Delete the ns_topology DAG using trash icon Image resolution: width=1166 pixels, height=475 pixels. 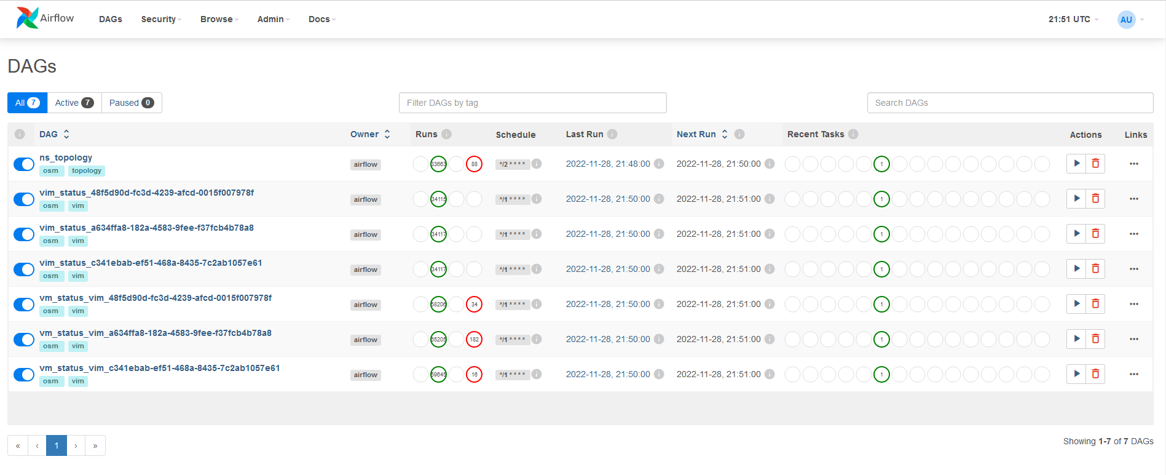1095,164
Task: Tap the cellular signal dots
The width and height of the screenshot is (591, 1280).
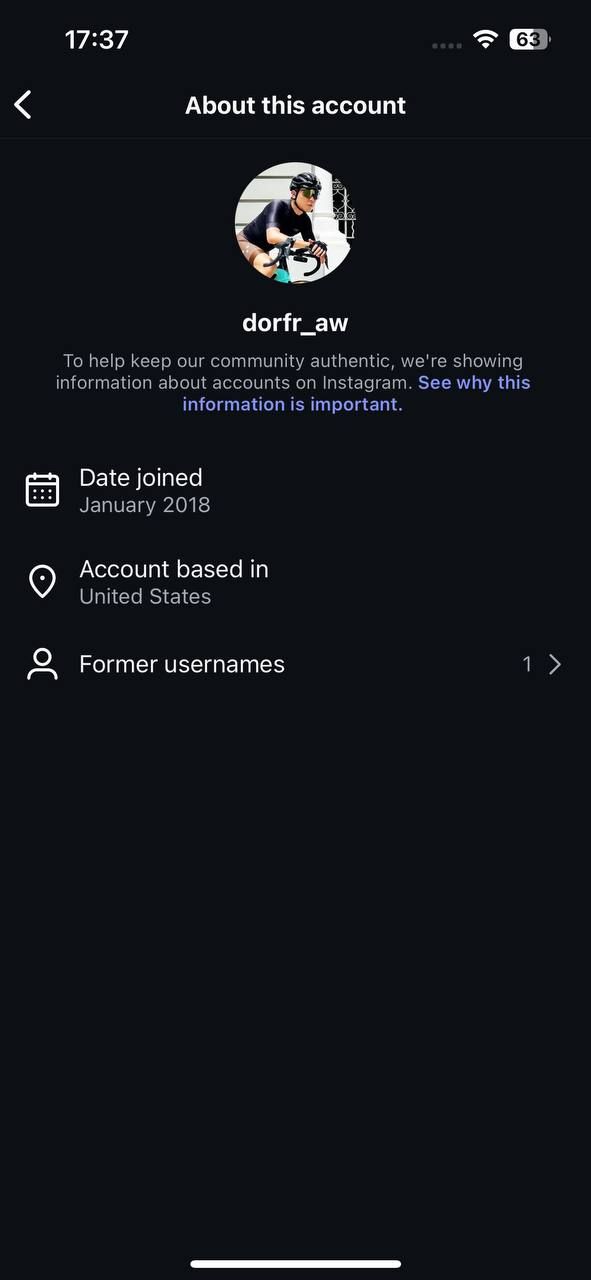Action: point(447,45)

+ + + + +

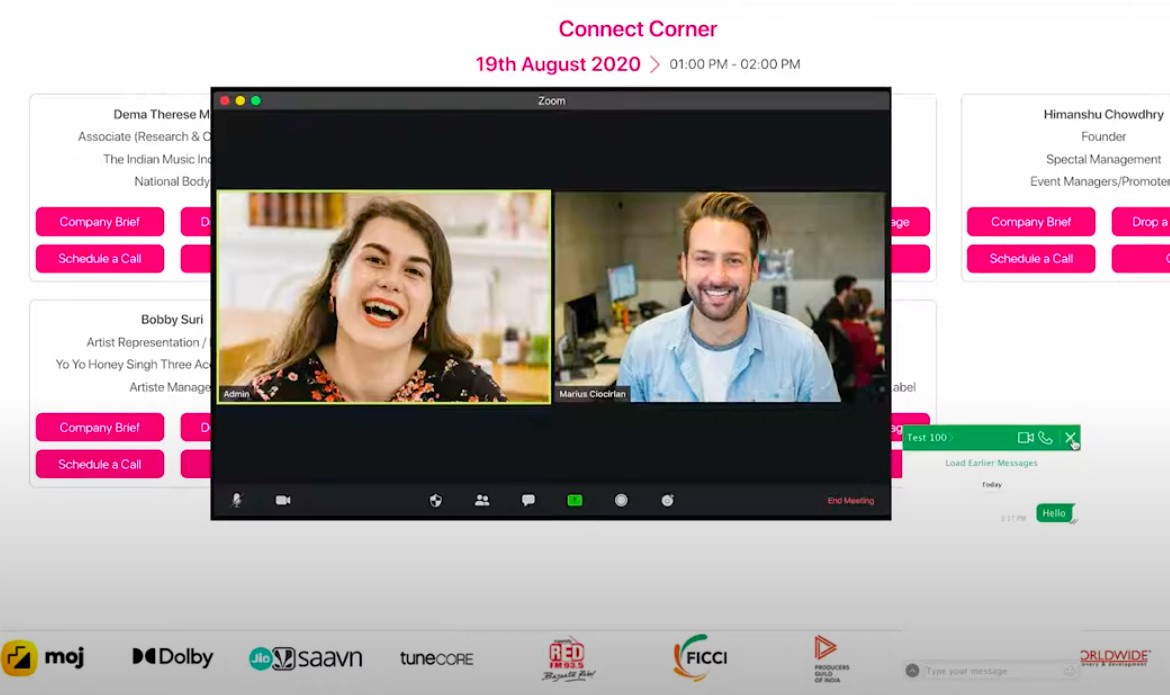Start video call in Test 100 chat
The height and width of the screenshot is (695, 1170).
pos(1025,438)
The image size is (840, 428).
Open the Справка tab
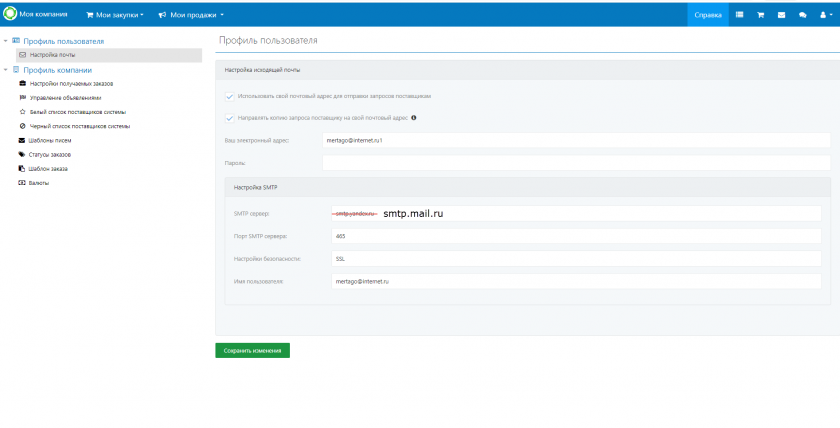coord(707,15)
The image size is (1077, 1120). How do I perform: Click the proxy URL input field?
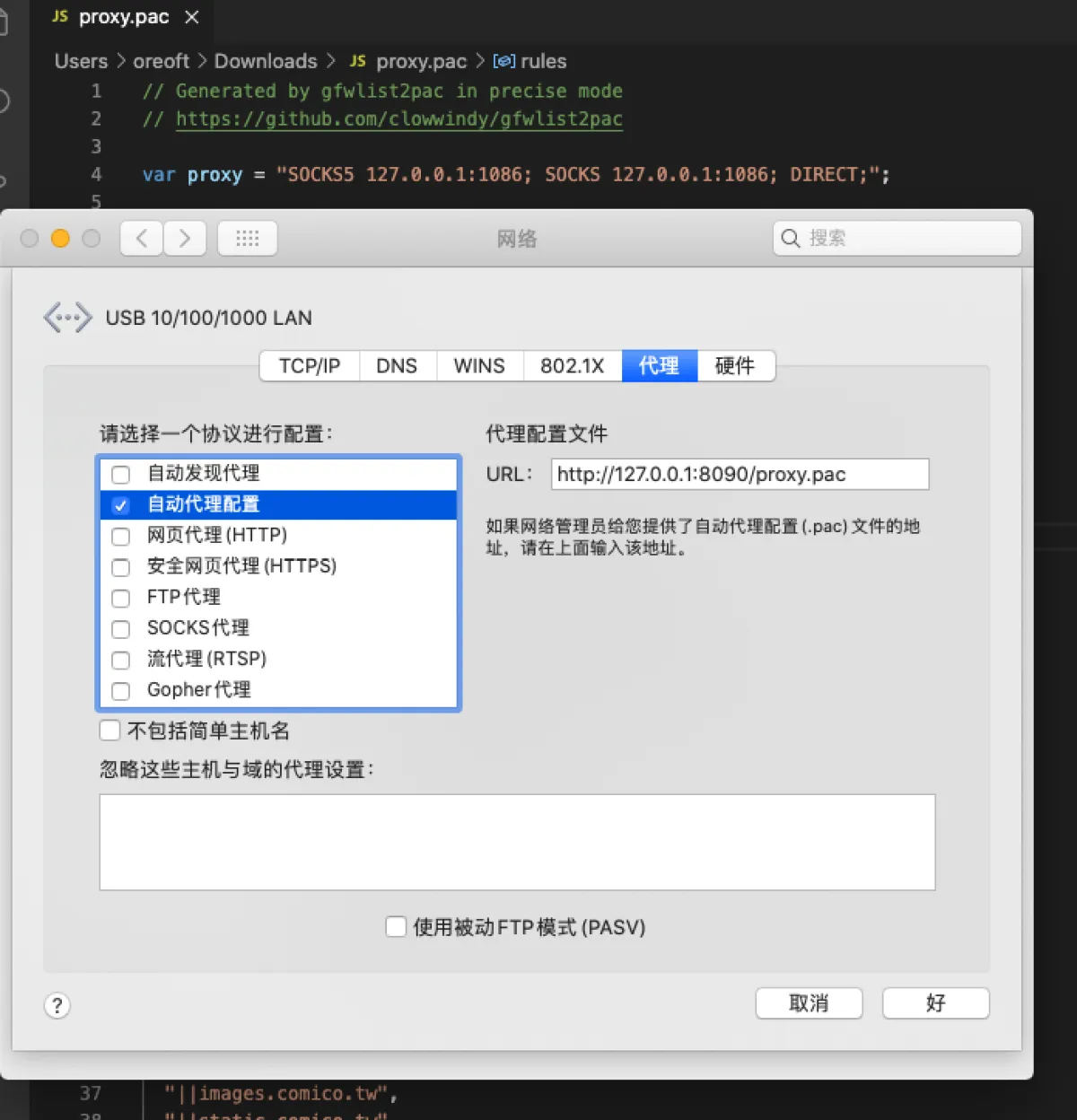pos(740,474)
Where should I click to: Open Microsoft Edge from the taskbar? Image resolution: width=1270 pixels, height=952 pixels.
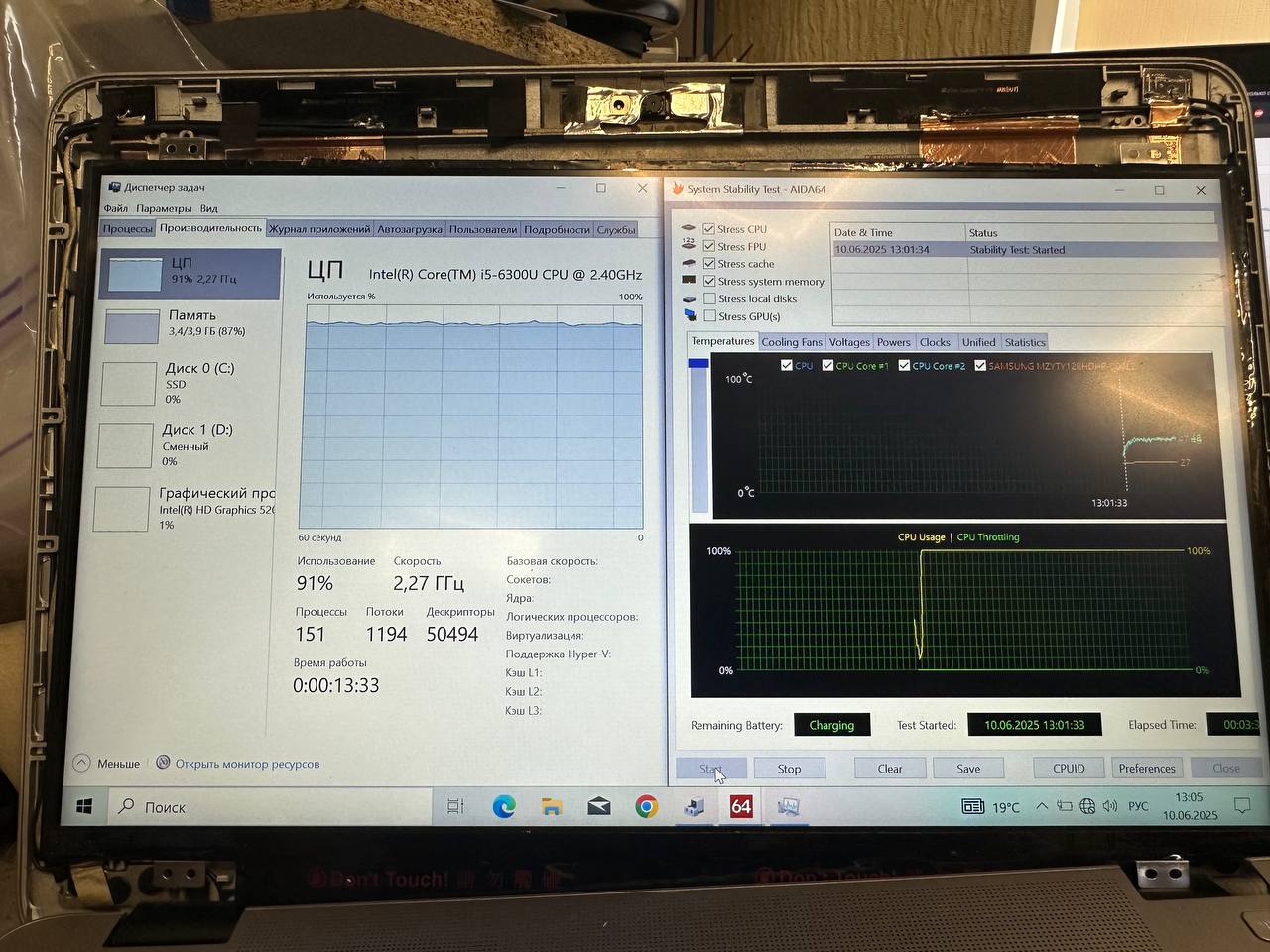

+ + + + +

Copy the lines above exactly, starting at the one with "The image size is (840, 428)." and ending at the one with "Where should I", both included. Leave out any pictures and add nothing else.

● TASK OUTPUT
The image size is (840, 428).
Open the Справка tab
coord(707,15)
The image size is (1077, 1120). How do I perform: Click the proxy URL input field?
pos(740,474)
Where should I click to: Open Microsoft Edge from the taskbar? Image resolution: width=1270 pixels, height=952 pixels.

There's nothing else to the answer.